Sometimes there are albums that you really want to like. You really do. You keep giving it a chance and say, "You know what, the second, third and fourth time this will probably be an awesome album." Sometimes it is. But No Cities Left is not. You could say that this album is, to use a phrase that is thrown around constantly, "highly anticipated." Rolling Stone said Montreal's The Dears are one of the new bands to watch. They missed the mark on this one. The most accurate description of Murray A. Lightburn's band is 'drab.' The stuff is boring. The Smiths heavily influence Lightburn, and the somewhat recent beatification of the Smiths and Morrissey could be one of the reasons for the Dears' buzz. But the band ends up sounding like a rip-off of the aforementioned artists combined with a rip-off of "Mother"-era Pink Floyd. And neither of the imitations is close enough to sound good.

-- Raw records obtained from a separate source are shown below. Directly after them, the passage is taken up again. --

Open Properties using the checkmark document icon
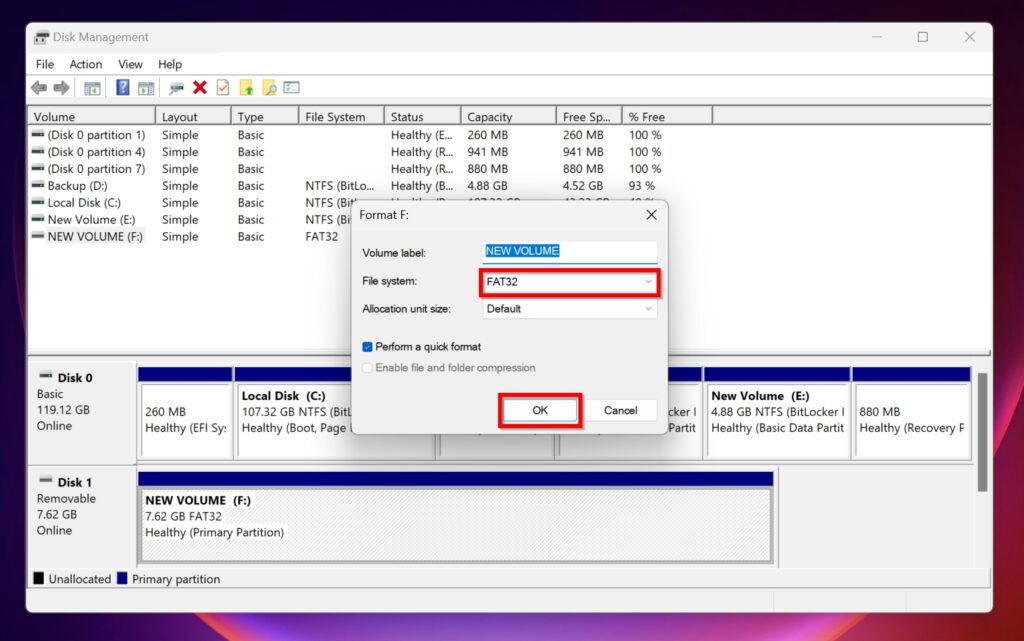This screenshot has height=641, width=1024. (x=222, y=87)
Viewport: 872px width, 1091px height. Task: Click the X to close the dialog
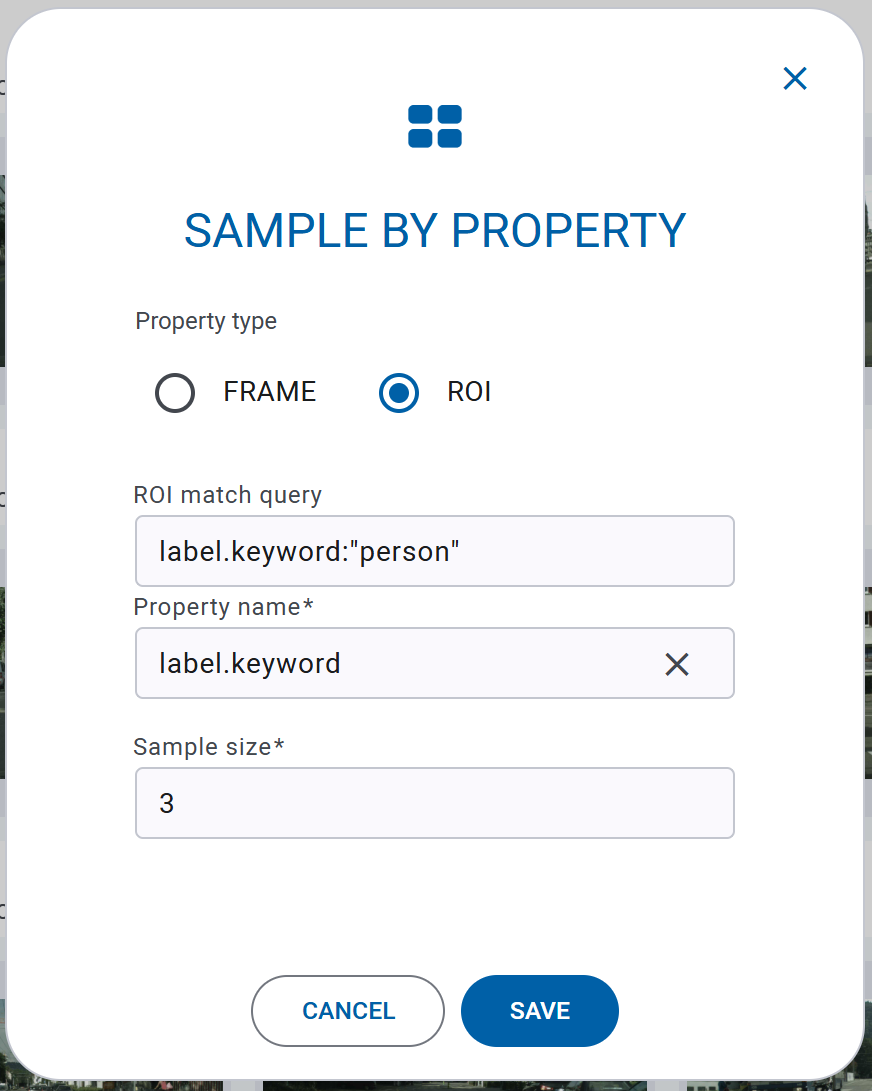[x=794, y=78]
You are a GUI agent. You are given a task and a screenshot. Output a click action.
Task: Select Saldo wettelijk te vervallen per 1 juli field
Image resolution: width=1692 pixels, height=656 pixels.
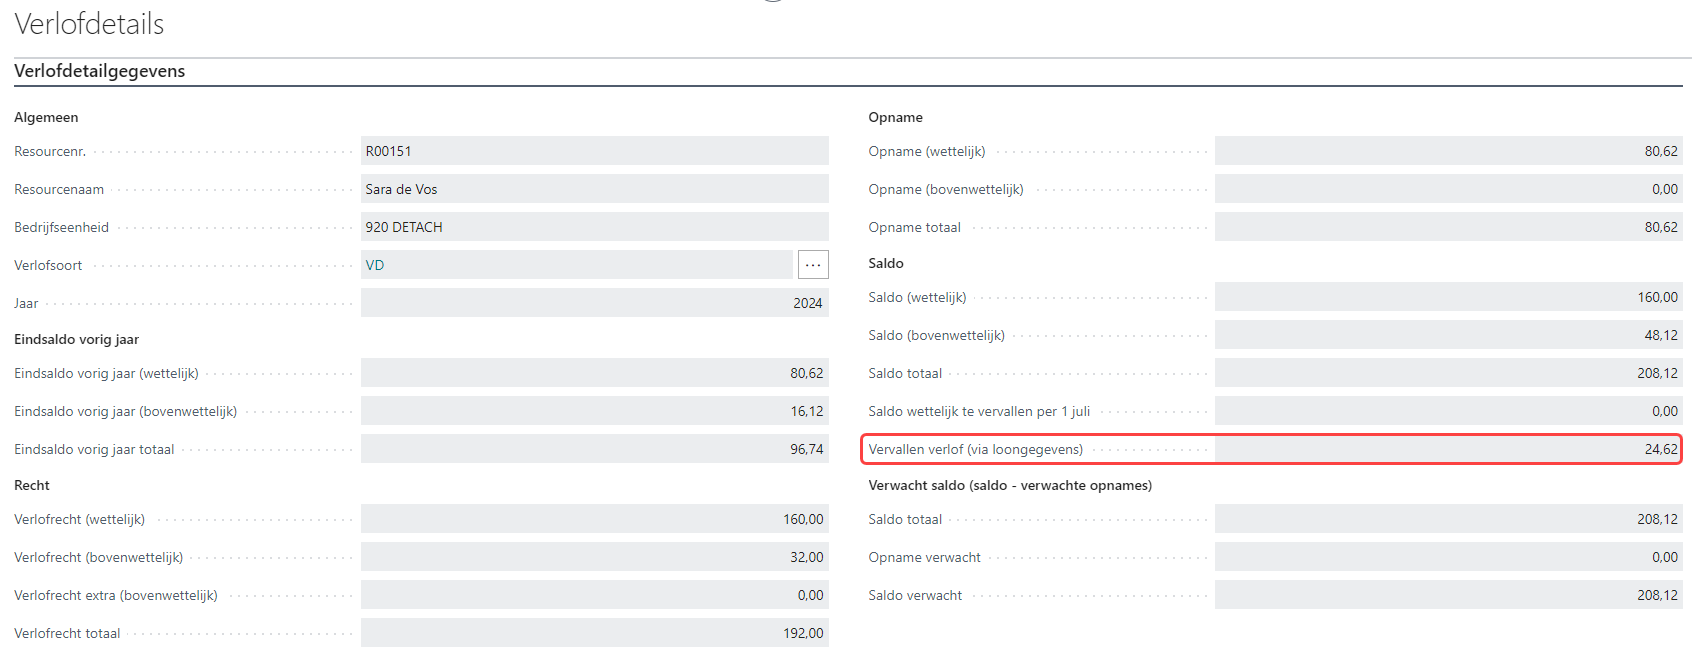coord(1448,411)
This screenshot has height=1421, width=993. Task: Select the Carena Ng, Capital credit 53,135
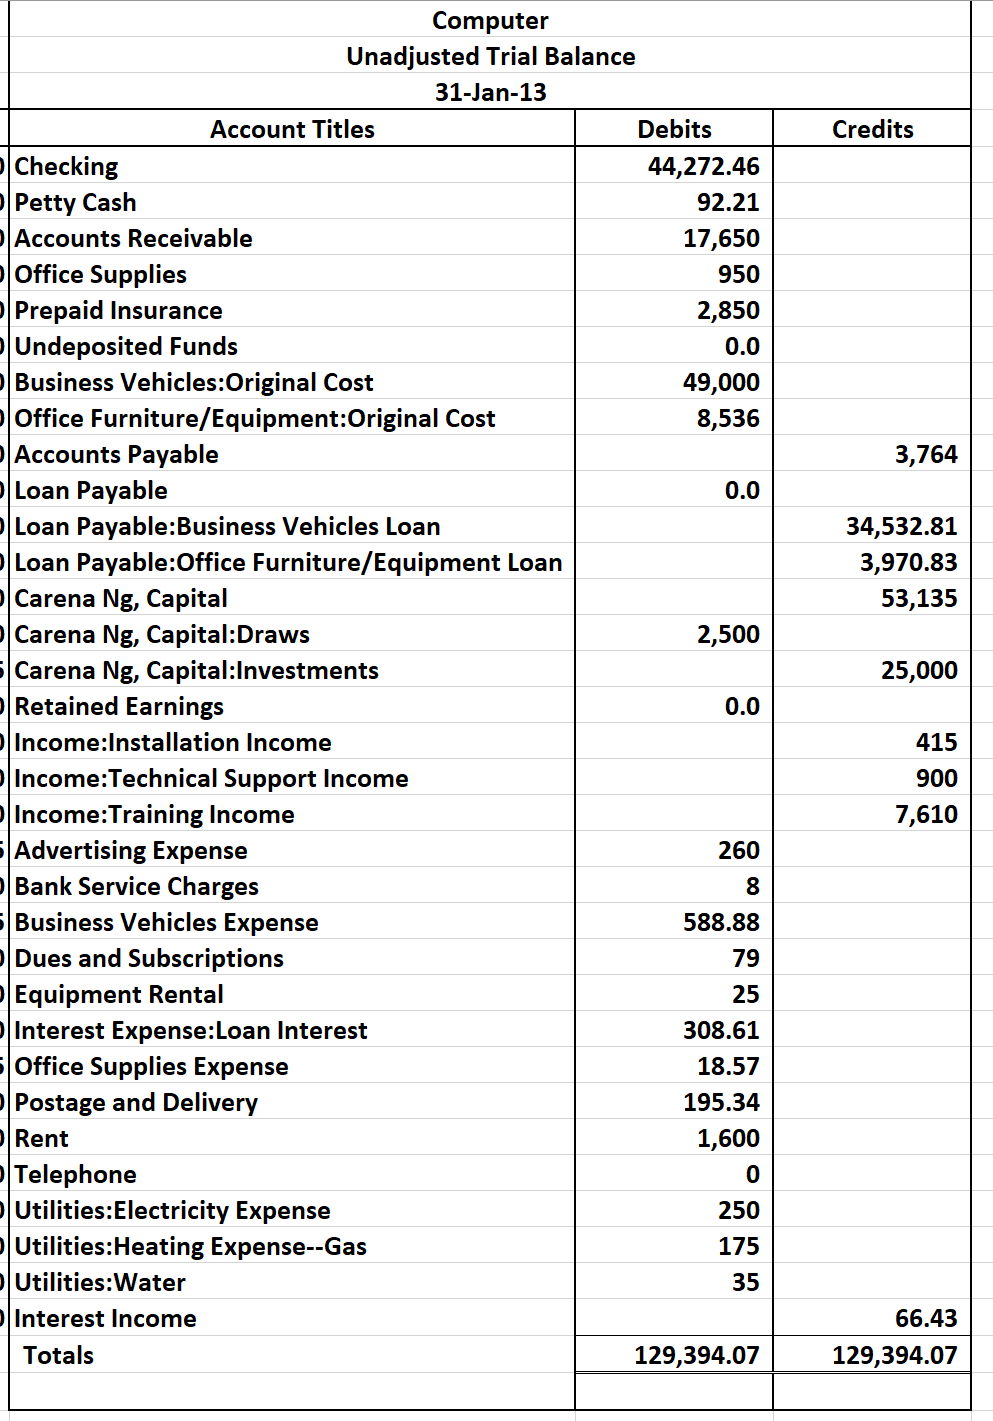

Lightburn, in addition to writing pretentious epics that fall on their face, describes the album in the liner notes as "Written and Directed by Murry A. Lightburn." Lightburn needs some direction himself-- he can't decide what type of singer he should be. His low, laid-back voice is as dull as a Thanksgiving parade, and when he tries to scream he sounds like a 16-year-old at a screamo concert desperately trying to sing along; yelling doesn't suit him. Sometimes he sings a bit higher, louder and with more intensity, but this sounds like it's out of a Broadway show tune. His falsetto wavers, but is probably the most pleasing. The female vocalist, Natalia Yanchak, is just as dull.
The pretentious quality surfaces when you realize that the swirling music in each attempted epic is supported only by cliché lyrics that take themselves way too seriously. Lines such as "I then arrived 10 minutes early with no smokes and I was broke, with no smoke" (cue saxophone interlude with "la la la"s) and "It's me. It's you. It's me. It's you. It's me. It's you" don't hold up against the music. The repetition of the lyrics just makes matters worse. "It won't ever be what we want," 10 times in a row (very slowly), is not poignant enough to carry itself through repetition. Neither is "Never destroy us" 9 times in a row. And the music isn't interesting enough to pick up the slack.
However, the instrumental sections are probably the best parts on the album, especially on "Warm and Sunny Days." No one can say The Dears don't know how to play their instruments. The problem is that it doesn't necessarily make for good music. Almost every song attempts to build to a crescendo (or crescendos), but the end result of the build-up is never satisfying. It's more like tartar build-up. Or that film on your car windshield that keeps getting worse every time you try to smear it with your hand, but you keep smearing it anyway. Tartar + car film = No Cities Left.